Quote exactly, and only, the lines of the material below from the line with "Instruction: Select Cartes" through the line with "Open the post".

───── STUDY MATERIAL

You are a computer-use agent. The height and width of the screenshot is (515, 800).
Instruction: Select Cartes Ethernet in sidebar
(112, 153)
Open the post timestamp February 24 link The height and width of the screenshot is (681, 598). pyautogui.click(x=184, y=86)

──────────
───── STUDY MATERIAL

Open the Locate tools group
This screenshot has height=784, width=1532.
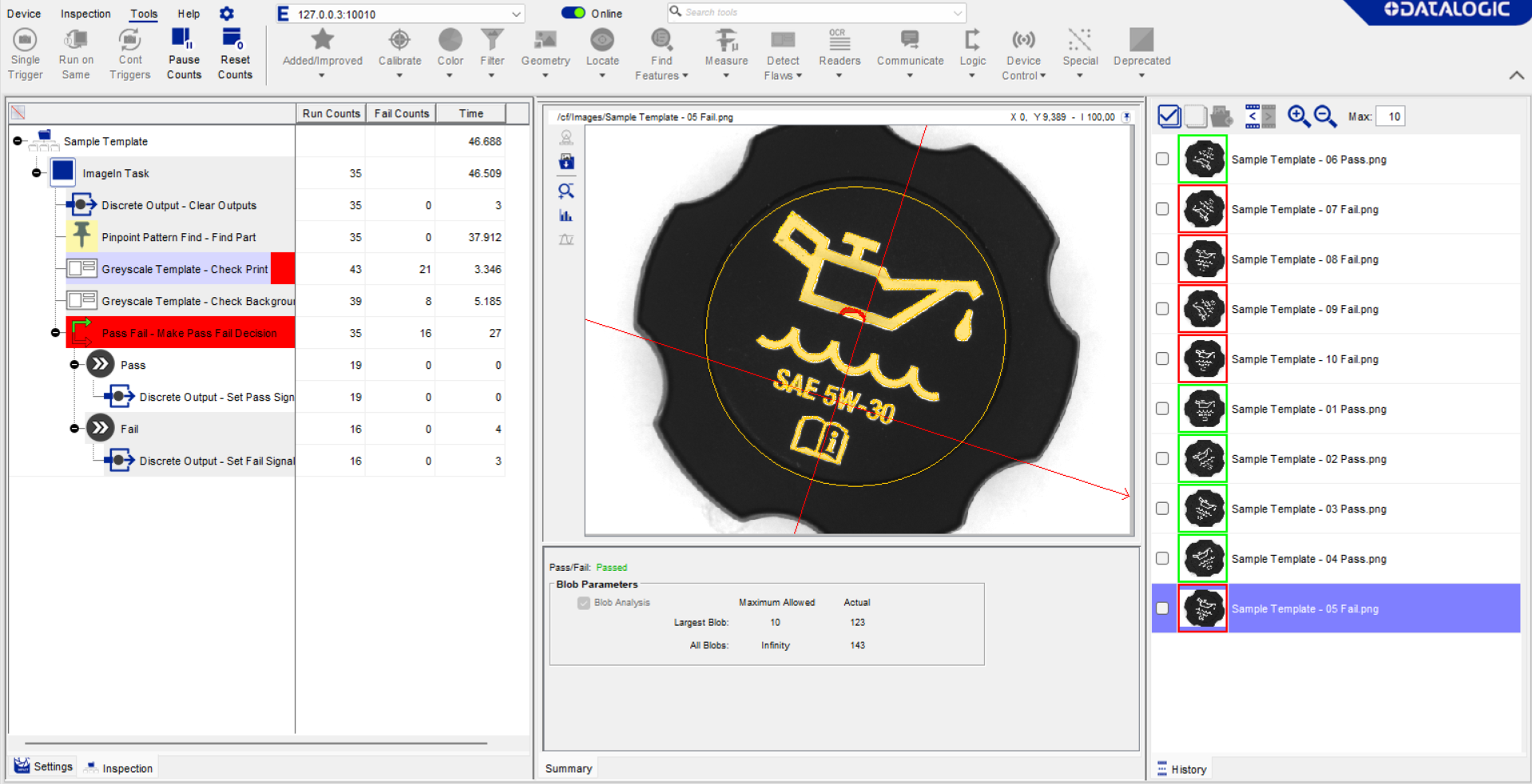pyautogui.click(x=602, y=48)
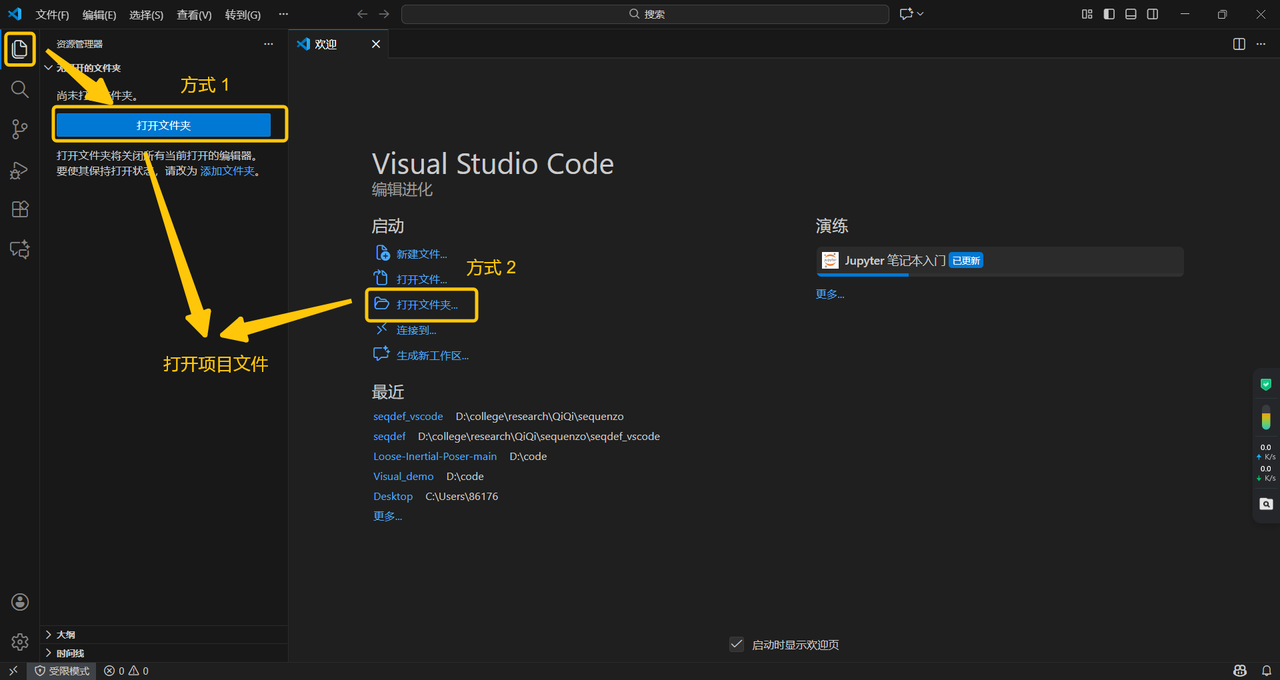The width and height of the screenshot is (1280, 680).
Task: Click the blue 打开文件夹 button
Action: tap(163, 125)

──────────

REPLY
Instruction: Select Cartes Ethernet in sidebar
(112, 153)
Open the post timestamp February 24 link The height and width of the screenshot is (681, 598). pyautogui.click(x=184, y=86)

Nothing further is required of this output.